Kral Midas’ın Dokunduğu her şeyi altına çeviren efsanesi:
Şarap tanrısı Dionisos’un yoldaşı Satiros, Frigya’yı gezerken Midas’ın gül bahçesinde uyuyakalmış. Satiros’u bulup, on gün on gece sarayında ağırlayan Midas’ın konukseverliğinden etkilenen Dionisos, kralın bir dileğini gerçekleştireceğini söylemiş. Kral Midas da her dokunduğunun altına dönüşmesini ve böylece daha zengin olmayı istemiş. Ancak yemek için dokunduğu yiyecekler, içecekler ve ünlü gül bahçesi bile altına dönüşünce, kral Dionisos’dan bu uğursuz gücü geri almasını istemiş. Midas’ın durumuna acıyan tanrı Dionisos krala Paktalos Irmağı’nda yıkanmasını söylemiş. Bu ırmakta yıkanan Midas, her tuttuğunun altına dönüşmesinden kurtulmuş. Ve o günden bugüne bu ırmakta bulunan altın parçacıkları bu efsaneye bağlanmıştır.
Midas’ın Kulakları efsanesi:
Kır Tanrısı Pan ile Yunan Tanrısı Apollon arasında yapılacak olan bir müzik yarışması için Kral Midas yargıç olarak bulunması istenmiş ve onun yer alması uygun görülmüştür. Midas’ın oyu Pan adına olurken diğer yargıç ise Apollon için oy kullanmıştır. Apollon Midas’a, oy vermediği için sinirlenmiş güzel müzikten anlamayan bir insan olduğunu ancak eşekkulaklarına yakışacak şekilde kulakları olduğunu söyleyerek Midas’ın kulaklarını eşekkulağına çevirmiştir.
Efsane bu ya Midas artık bu kulaklarla halkın arasında dolaşmaya başlamaktadır. Kral Midas bu kulaklarını gizlemeye çalışır susar ve kimselere anlatmaz. Ancak bir gün berbere gittiği zaman Midas’ın kulağını fark eden berber bunu kimseye anlatmaz. Ama bir süre sonrasında artık dayanamadığı için anlatması gerektiğini düşünerek bir kuyuya gider ve bu Midas’ın sırrını kuyuya haykırır. Efsaneye göre kuyu suları sulara sazlara ve bu şekilde ulaşır ve Midas’ın kulakları her taraftan duyulmaya başlar.

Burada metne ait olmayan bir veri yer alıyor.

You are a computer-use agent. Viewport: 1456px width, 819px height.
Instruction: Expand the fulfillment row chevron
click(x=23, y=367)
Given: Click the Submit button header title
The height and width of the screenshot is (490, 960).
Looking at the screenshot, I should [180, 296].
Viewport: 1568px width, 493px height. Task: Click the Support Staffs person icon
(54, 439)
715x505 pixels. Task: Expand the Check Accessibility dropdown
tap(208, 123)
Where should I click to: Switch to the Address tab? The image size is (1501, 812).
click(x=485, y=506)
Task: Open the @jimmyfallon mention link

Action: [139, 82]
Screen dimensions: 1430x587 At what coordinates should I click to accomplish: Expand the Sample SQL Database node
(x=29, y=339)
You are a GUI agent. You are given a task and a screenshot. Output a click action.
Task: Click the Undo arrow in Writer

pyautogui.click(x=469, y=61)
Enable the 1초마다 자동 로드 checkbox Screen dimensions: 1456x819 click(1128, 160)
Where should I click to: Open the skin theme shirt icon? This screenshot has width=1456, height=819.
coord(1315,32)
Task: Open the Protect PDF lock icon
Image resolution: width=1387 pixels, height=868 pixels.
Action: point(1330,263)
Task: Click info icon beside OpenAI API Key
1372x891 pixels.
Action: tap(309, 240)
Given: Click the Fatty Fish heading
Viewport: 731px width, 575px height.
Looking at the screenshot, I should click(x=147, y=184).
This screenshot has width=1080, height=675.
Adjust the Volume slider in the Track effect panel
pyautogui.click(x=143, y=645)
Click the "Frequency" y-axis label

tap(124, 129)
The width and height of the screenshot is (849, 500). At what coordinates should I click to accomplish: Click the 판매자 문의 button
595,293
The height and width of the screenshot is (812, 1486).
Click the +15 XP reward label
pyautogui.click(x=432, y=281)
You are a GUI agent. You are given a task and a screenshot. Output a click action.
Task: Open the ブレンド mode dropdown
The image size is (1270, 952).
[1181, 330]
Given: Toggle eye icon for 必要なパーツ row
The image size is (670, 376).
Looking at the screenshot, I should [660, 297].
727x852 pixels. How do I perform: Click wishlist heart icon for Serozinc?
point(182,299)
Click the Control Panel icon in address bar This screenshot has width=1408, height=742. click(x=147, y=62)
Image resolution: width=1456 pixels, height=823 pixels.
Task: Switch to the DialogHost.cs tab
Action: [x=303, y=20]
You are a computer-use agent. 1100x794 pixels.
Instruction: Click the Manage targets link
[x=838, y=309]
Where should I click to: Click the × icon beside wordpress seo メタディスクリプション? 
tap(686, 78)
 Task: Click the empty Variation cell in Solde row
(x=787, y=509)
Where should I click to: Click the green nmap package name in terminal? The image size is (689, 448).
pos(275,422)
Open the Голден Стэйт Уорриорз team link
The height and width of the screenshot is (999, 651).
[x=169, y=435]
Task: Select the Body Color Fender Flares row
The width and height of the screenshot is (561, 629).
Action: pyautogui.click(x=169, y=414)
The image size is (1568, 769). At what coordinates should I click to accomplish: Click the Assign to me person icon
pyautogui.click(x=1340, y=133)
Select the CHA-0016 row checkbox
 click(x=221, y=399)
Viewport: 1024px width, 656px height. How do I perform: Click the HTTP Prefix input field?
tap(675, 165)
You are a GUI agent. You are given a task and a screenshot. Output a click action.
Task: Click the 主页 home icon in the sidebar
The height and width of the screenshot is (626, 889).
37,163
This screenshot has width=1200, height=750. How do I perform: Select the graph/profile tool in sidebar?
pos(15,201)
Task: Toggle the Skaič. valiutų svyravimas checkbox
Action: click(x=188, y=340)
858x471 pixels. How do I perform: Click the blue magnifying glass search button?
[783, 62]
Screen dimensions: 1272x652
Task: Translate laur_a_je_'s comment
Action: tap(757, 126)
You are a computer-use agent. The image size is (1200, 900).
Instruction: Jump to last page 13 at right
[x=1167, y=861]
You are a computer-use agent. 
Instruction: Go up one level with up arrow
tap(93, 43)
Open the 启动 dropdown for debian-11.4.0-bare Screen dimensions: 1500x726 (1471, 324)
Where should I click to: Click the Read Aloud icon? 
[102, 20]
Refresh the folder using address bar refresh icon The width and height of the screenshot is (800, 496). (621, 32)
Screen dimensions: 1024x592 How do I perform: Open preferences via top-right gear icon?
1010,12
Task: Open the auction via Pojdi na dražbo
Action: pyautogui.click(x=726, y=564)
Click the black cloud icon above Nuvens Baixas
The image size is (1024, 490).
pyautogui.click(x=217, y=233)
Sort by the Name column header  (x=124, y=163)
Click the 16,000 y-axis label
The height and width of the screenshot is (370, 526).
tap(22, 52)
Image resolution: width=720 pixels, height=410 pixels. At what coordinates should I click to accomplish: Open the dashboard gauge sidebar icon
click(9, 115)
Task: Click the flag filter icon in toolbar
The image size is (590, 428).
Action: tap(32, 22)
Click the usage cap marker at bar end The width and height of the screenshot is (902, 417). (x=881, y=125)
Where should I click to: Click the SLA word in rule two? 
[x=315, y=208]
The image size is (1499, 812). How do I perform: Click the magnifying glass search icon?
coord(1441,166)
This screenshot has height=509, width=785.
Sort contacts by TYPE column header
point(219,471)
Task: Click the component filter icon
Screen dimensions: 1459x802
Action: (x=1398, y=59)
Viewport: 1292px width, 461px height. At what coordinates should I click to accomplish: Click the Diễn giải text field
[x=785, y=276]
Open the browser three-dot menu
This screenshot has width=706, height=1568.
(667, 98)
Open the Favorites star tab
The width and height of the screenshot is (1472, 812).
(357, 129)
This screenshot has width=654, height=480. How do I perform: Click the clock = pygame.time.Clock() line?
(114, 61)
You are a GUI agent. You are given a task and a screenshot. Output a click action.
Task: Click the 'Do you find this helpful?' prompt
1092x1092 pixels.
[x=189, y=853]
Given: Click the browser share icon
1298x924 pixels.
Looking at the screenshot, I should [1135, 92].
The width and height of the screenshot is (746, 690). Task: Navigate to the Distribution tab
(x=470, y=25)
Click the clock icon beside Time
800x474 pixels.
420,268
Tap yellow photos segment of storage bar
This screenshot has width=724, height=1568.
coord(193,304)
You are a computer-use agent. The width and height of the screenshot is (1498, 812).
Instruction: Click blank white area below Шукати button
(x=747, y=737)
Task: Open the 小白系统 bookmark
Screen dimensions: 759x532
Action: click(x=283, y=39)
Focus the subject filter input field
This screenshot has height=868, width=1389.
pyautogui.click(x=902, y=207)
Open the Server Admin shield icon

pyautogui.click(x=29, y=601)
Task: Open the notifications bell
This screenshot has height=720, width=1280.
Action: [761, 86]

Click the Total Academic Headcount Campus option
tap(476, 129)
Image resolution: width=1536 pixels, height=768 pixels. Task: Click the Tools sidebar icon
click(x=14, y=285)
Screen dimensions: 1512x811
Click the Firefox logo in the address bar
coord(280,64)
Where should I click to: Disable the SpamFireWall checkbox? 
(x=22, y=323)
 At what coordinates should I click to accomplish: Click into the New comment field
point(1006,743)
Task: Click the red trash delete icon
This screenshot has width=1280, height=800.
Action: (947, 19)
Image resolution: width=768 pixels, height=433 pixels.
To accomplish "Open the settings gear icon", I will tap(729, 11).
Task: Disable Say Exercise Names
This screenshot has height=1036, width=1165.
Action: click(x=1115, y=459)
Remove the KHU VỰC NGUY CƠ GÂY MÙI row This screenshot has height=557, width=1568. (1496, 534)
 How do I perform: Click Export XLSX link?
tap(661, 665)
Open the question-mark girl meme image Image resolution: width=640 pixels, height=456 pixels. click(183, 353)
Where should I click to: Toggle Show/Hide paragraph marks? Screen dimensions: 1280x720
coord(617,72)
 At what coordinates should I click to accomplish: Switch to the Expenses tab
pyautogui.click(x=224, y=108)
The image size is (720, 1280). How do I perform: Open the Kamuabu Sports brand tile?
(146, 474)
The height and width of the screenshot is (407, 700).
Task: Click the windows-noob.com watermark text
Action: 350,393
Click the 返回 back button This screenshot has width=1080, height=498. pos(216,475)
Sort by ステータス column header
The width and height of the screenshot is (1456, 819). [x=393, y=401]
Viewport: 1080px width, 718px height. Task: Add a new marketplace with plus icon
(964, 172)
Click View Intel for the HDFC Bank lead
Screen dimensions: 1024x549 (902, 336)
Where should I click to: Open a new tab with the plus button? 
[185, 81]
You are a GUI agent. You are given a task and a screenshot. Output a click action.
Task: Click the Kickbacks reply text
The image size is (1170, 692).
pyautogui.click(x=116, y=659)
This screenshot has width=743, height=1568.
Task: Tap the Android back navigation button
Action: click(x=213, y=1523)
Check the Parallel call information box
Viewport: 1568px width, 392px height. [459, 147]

Halk Midas’la dalga geçmeye ve ona hakaret etmeye başlayarak gölge oyunları ya da taklitlerle onu sürekli olarak rencide ederler. Kral Midas bunlara daha fazla dayanamaz ve kulaklarını kestirmeyi düşünür ve bu uygulamayı yapar ancak bir süre sonra fark eder ki kulakları Sarmaşık şeklinde eski halinden daha fazla kötü bir görünüm içinde büyümeye başlar. Tanrı’ya yalvararak ondan yardım ister Tanrı Midas’ı affeder; ancak onu da sessizce öldürür ve mezara gömer.